Here we show that modern (Holocene) and Paleoarchean volcanic glass shards deposited in aqueous settings (hyaloclasts) preserve evidence of alteration by microbial activity. For example, sub-recent (ca. 0.37 ka; Kaźmierczak & Kempe 2006) shards of island arc basalt composition (containing phenocrysts of the early crystallization process i.e., forsterite olivine, spinel, plagioclase-bytownite, pyroxene) are documented from the alkaline caldera lake Vai Lahi on Niuafo’ou Island, Tonga (Kempe & Kaźmierczak 2012). Analyses by 3D Raman spectroscopy (depth profiling) reveal aragonite and calcite in the entire shard volume with associated carbonaceous matter, as well as spectra of anorthite and olivine.
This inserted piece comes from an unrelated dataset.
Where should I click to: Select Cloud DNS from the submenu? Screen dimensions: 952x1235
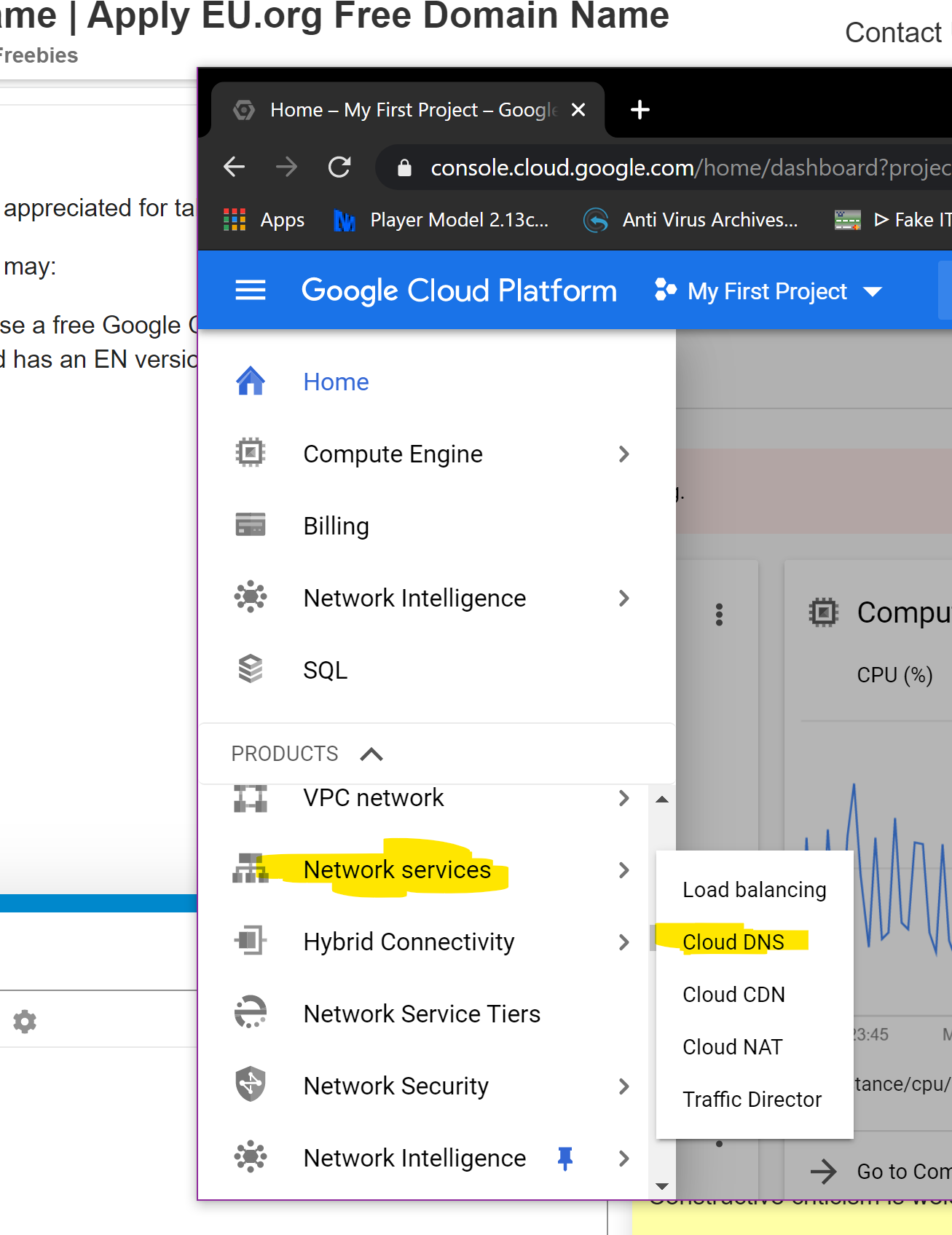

Most Niuafoʻou shards are coated with a laminated envelope of alternating aragonitic and silicate layers resembling oncoids cortex. Open vesicles and external faces of the shards host an organic matter and mineral assemblage texturally identical to that of the laminated envelope. Two types of alterations are identified in the Niuafo’ou shards: i) pit-like etchings; and, ii) alveolar-spongy textures. Transmission electron microscopy reveals etch-like alterations (weathering or microbial activity?) on shard surfaces to a depth of ca. 2 µm. Elemental compositions of the altered layer point to a mixture of glass and the carbonate-silicate envelope.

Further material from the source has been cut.